On this basis we set out to develop a protocol for fast, reliable characterization of neural and ICC networks in resected bowel at the time of surgery, which would allow the researcher and pathologist to undertake a more complete and more accurate histological assessment of the resected tissue. This would ultimately provide the clinician with more complete pathophysiological data for diagnostic and prognostic purposes.

The original studies of Cajal describing the existence of a specialized cell type in the tunica muscularis used silver impregnation (Golgi’s method) and methylene blue (Ehrlich’s method) [15, 16]. Taxi, however, using light and electron microscopy, distinguished ICC from neurons, macrophages, and Schwann cells [17]. Lecoin et al. showed that ICC came from the gut mesenchyme and were not derived from neural crest cells [18].

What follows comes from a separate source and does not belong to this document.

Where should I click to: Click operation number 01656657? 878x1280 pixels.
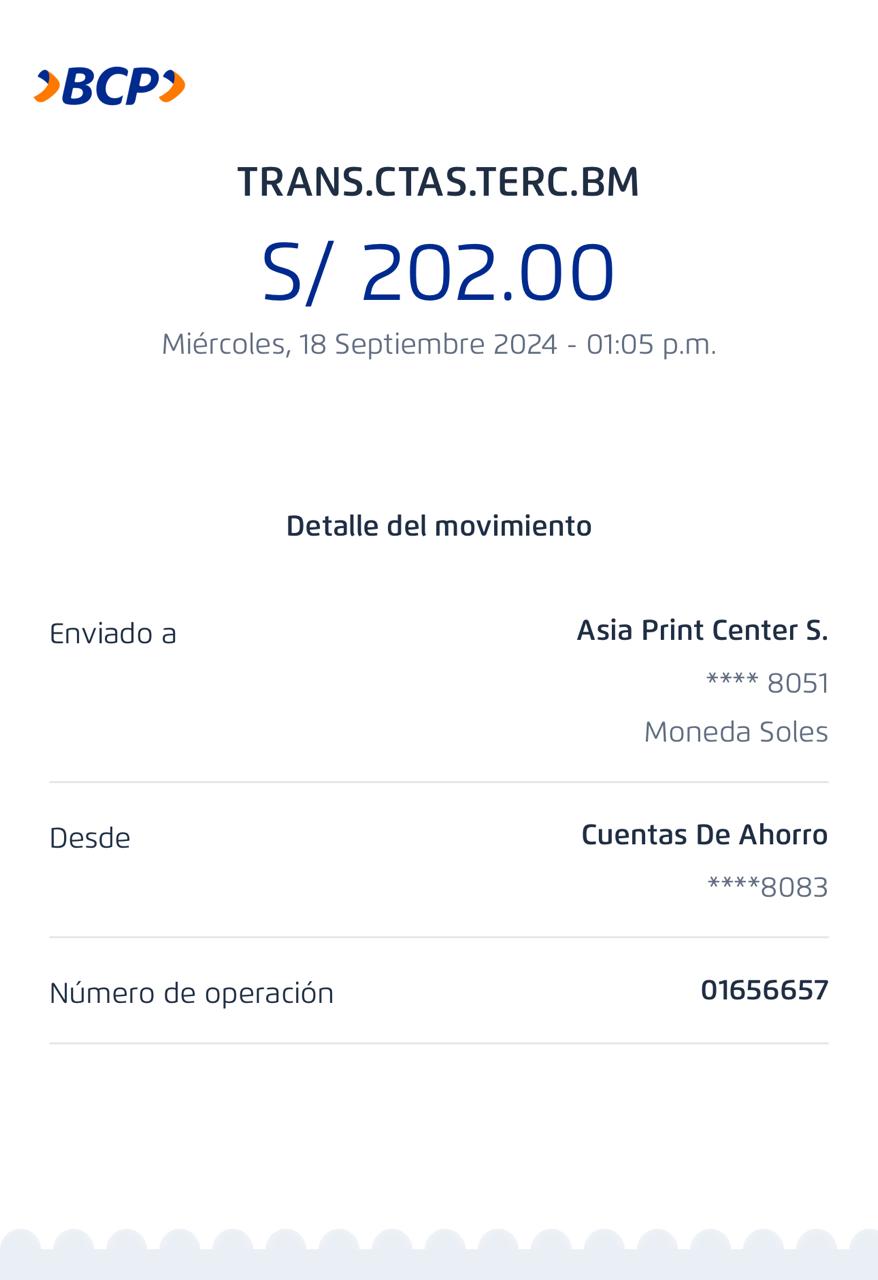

More recently, the characterization of ICCs has been possible following the identification of kit expression in ICC, which could be mapped by immunohistochemistry using anti-cKit [1, 19, 20]. This led to identification of a subgroup of ICC, which were found to be pacemaker cells [2125]. Immunohistochemistry using ckit antibody also stains mast cells. However, minimal experience is required to differentiate the stained ICC from mast cells. Mast cells are round and show a varied and often diffuse pattern of localization compared to the distinct stellate-shaped ICCs with long thin processes, which are arranged in three-dimensional networks at different levels of the gut wall. A major ICC network (ICC-AP) is located against the primary neural network of the gut wall; the myenteric plexus and ICCs also occur closely apposed to the intrinsic innervation of the muscularis consistent with the proposed role for ICC as a mediator of specific neural inhibitory control of the smooth muscle. The localization and distribution of ICC and enteric neural networks appears to be critical for normal gut function. Therefore, pathological assessment of the gut wall would benefit from identification and examination of these networks simultaneously.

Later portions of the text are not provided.